Muslims after Boston

Muslims after Boston

LOS ANGELES
I have been on the West Coast of the United States for about a week, but every time I turn on the TV, I see news and comments on something that happened on the East Coast: The horrible bombing at the Boston Marathon which killed three innocent people and injured scores of others.

This terrorist attack was certainly cruel and horrifying. For me, it was also painfully disturbing that the main suspects are Muslims. The two Chechen brothers who were captured by the Boston police – one dead, one half alive – seem to fit into the typical “militant Islamist” category: After leading relatively secular and modern lives in the U.S., at the older one, Tamerlan, at least, seems to have a born-again moment and a “radicalization” process back in the Caucasus.

Of course, nothing is clear yet. It is not even clear whether these two young men are really the culprits of the attack. Yet the unfolding of the events have been enough for the media to conclude that this is yet another case of terrorism in the name of Islam. A recent piece in the Wall Street Journal puts it clear enough: “Make No Mistake, It Was Jihad.”

Therefore, unless a big surprise comes up in the upcoming weeks, the Boston attacks will go down in the record as something related with Islam. And it will make the lives of Muslims living in the West more difficult.
Of course, no extremist can ever represent a whole community, let alone the Muslims of the whole world. That is why we call them extremists. Yet it is inevitable that the crimes of the few, especially since they are committed with some assumed justification from Islam, will raise questions about the attitudes of all Muslims. We Muslims can ask from Western societies that this not be the case, but we should also be realistic about it.

Therefore, it is imperative that Muslims, especially Western Muslims, speak out on this issue of Islam and violence and do so in a reasonable and compelling way.

This rarely happens, though. Hence the West keeps asking, “Why do moderate Muslims not speak out?” In fact, this is sometimes an unfair question, because the Muslims who do speak out are hardly highlighted by the Western media. The media, after all, believes “whatever bleeds leads,” and whoever is radical and disturbing should make the news.

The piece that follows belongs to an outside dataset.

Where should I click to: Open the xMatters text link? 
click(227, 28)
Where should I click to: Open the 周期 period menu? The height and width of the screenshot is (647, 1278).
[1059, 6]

However, the problem is not only limited to the biases of the Western media. On the Muslim side, here is what I see: Among the world’s 1.2 billion Muslims, some 10 percent, give or take, sympathize with the terrorist attacks on Western societies. They see them as a justified retaliation against what the West has done to Muslims, real or perceived.

The rest, say 90 percent of all Muslims, believe that indiscriminate violence has no place in Islam. (So, they are the “moderates.”) But most of them have another persuasion as well: They believe that all this rhetoric about “Islamist terrorism” is created by the West for imperialistic goals. Every instance of such terrorism, from Sept. 11 to Boston, in this view, are conspiracies crafted by the CIA, Mossad, or some other imagined evil.

In other words, these mainstream moderate Muslims just cannot accept that there can be Muslim fanatics who do genuinely believe in Islam, but who do horrible things in its name. Yet that is exactly the reality that we have in the world today. And it will be much better if we face it honestly and self-critically, without opting for denial and conspiracy.